Benito Pérez Galdós: Doña Perfecta (1876)
Santillana Ediciones Generales, 2003
84-03-09472-8
Del Fondo Editorial Aguilar, Obras completas de Benito Pérez Galdós, Vol. II, pp. 401-498
Lectura número 0017/2006
Otra insigne novela del ínclito Galdós, perfecta en todo su contenido si no es en un final un tanto desconcertante por lo duro del mismo; no me gusta citar opiniones de otros en estos comentarios, pero lo cierto es que Sainz de Robles, en la introducción a la novela, borda, en un solo párrafo, el libro entero (y en otros, por desgracia, desvela más de lo que debe, por lo que pienso que éstos deberían ir al final y no al principio de las novelas). Citaré, pues, dicho párrafo:
En Doña Perfecta… todo es perfecto. La tesis. Los personajes. Las descripciones. Los diálogos. Las dimensiones. Doña Perfecta se lee, igualmente que escrita, de un tirón. Y sabe a poco. Y, sin embargo, no podía ser más.

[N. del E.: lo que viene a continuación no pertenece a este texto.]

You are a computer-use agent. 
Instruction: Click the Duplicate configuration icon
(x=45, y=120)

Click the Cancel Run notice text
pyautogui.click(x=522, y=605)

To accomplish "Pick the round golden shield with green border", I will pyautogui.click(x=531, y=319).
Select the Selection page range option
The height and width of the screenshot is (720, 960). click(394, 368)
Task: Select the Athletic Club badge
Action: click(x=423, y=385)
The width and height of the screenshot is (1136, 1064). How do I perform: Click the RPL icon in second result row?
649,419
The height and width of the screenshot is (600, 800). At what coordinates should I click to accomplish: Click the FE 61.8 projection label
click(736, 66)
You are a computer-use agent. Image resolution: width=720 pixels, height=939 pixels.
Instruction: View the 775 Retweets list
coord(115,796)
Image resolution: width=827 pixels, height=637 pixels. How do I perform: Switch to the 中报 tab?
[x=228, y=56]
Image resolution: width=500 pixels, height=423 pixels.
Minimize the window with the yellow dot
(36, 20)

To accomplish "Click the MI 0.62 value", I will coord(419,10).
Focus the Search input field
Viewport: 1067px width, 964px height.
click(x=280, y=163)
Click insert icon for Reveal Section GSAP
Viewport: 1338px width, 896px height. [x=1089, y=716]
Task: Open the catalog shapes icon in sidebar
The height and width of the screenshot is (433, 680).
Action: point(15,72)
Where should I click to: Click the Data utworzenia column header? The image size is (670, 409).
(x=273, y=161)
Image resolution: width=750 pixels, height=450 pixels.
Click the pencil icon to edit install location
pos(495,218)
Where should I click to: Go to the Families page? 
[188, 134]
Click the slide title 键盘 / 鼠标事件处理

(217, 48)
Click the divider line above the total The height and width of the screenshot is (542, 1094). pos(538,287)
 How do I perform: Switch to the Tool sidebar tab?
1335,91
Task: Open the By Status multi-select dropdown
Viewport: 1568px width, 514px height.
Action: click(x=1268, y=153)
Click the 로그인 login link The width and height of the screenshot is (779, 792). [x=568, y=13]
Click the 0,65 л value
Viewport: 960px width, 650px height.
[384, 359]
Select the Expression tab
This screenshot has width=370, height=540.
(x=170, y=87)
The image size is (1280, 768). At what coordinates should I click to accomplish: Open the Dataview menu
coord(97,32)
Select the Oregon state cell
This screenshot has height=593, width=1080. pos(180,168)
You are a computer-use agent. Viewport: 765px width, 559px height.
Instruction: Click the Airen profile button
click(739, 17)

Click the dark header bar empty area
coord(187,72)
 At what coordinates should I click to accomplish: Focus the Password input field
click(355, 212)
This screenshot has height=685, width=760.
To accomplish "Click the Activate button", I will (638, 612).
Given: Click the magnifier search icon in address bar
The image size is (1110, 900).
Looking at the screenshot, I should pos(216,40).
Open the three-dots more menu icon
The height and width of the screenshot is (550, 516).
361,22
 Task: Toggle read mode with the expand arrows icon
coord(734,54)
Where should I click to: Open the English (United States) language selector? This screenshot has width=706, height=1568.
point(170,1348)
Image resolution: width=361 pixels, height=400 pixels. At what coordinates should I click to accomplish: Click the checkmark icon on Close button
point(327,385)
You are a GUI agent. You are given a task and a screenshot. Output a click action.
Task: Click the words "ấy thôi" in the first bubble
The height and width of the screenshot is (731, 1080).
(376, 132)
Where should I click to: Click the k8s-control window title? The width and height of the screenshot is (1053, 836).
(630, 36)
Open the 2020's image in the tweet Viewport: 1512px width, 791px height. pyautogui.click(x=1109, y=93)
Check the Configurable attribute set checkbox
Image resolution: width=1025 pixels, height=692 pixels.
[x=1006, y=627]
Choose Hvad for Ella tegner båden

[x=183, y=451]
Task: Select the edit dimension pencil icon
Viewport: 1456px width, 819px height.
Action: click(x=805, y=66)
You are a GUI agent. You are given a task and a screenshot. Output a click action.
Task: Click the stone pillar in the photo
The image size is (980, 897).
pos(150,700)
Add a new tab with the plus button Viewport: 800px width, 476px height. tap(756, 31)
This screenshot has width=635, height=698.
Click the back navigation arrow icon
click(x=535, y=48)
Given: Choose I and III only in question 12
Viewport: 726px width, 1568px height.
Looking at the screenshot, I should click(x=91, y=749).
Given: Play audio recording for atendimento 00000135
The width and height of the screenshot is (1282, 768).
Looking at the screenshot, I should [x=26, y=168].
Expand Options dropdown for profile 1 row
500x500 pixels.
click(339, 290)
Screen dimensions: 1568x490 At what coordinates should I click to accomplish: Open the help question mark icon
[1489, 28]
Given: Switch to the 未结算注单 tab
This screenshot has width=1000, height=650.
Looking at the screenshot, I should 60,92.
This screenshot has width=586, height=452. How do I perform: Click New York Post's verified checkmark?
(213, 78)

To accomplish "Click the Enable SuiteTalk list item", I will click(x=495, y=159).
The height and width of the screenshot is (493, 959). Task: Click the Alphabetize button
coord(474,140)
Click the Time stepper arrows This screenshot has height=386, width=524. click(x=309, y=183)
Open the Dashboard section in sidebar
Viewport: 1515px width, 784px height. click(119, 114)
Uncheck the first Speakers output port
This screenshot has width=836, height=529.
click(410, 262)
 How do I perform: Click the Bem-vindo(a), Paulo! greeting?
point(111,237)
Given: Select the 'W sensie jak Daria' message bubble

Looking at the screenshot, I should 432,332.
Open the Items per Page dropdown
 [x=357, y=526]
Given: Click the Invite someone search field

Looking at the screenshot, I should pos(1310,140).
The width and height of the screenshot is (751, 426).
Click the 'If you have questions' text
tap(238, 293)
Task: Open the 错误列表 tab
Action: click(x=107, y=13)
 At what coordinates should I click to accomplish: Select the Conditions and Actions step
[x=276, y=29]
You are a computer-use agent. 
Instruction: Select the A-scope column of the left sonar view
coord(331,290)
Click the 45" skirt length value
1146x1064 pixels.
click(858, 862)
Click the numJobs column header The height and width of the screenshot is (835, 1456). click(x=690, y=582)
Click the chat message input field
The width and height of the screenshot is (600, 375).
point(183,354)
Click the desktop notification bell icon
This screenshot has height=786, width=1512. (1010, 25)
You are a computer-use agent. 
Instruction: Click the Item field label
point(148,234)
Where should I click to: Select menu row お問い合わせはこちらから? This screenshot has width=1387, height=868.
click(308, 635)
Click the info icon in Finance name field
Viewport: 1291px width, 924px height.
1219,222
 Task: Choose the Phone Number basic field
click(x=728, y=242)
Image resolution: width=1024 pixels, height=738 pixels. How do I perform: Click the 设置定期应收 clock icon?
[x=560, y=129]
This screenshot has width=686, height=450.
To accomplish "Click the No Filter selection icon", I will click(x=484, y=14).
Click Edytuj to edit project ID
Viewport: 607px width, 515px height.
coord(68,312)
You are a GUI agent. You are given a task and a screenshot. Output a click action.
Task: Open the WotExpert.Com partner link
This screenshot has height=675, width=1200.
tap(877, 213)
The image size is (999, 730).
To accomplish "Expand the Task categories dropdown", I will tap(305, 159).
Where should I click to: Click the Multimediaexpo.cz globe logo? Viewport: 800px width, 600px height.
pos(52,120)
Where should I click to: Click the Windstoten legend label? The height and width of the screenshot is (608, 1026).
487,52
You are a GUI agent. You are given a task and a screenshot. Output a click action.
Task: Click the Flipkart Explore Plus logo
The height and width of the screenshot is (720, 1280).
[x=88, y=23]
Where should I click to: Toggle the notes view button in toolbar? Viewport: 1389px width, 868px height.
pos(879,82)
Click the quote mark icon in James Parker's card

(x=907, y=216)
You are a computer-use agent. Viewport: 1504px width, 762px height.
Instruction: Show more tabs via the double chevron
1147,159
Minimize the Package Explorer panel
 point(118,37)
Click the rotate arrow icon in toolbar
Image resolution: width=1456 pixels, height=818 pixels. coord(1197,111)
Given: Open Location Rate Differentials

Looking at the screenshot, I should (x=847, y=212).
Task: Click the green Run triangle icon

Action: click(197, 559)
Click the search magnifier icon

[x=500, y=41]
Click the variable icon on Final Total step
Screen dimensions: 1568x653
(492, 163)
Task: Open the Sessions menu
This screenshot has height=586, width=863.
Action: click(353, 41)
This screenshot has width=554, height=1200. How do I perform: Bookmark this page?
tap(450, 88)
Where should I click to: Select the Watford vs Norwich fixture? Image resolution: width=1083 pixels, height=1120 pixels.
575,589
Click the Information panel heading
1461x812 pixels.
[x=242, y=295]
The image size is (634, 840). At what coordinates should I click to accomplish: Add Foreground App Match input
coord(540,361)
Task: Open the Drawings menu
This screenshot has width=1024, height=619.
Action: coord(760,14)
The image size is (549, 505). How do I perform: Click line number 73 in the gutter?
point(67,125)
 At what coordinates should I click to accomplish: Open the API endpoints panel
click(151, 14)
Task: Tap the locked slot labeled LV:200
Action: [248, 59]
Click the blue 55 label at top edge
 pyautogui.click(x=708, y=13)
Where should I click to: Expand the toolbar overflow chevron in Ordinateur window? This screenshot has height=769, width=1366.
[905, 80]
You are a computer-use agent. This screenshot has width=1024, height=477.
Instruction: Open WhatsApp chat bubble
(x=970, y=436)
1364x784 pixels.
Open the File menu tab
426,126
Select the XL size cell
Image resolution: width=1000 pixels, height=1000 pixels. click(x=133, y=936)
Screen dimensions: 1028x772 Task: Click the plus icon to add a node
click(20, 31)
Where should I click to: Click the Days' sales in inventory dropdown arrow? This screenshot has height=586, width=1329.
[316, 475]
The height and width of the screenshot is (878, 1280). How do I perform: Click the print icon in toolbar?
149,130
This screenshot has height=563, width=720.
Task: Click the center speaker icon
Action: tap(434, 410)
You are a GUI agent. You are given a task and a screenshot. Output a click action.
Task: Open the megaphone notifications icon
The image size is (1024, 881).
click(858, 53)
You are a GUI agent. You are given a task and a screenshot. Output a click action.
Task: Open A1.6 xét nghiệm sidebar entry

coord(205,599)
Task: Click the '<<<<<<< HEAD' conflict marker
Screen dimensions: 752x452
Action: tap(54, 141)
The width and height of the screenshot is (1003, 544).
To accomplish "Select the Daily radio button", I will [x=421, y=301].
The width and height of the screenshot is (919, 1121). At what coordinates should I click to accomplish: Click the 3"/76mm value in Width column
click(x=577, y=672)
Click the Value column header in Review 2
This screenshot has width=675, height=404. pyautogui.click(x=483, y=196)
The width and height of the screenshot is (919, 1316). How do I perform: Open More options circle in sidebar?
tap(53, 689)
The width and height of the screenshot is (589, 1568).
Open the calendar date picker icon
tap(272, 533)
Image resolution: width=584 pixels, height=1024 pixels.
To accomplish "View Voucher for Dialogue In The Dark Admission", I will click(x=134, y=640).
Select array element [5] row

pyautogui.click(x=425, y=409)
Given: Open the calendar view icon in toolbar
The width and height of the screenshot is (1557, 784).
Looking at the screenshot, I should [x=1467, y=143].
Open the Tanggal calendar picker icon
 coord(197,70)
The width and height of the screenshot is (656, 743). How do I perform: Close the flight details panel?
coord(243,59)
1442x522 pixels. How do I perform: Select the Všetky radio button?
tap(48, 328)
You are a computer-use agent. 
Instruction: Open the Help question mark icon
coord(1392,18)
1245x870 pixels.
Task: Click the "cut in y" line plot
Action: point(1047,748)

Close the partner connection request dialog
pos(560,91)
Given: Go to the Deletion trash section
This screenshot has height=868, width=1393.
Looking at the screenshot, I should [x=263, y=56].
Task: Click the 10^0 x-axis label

En medio de otro párrafo, dice: … saca a la luz la influencia en un ambiente, en un ámbito y en un medio de los representantes de una religión que se muestran inexorables con quienes no piensan como ellos, y, lo que es peor, hombres al fin, se valen de un imperio de espiritualidad para medrar en mezquinos y menudos intereses de tejas abajo; de los intereses repudiados por Jesús y por su Iglesia.
Contrariando la opinión de Sainz de Robles, pienso que la religión de Galdós no es la de la iglesia de su época, dominante y dominadora, abrumadora con sus fieles, organizativa e imperativa, sino aquella de la sencillez original; por ello es por lo que el genial autor despotrica contra todo lo constituido y que tenga que ver con la Iglesia.
Y ya para terminar, citaré el último párrafo de la novela: Esto se acabó. Es cuanto por ahora podemos decir de las personas que parecen buenas y no lo son.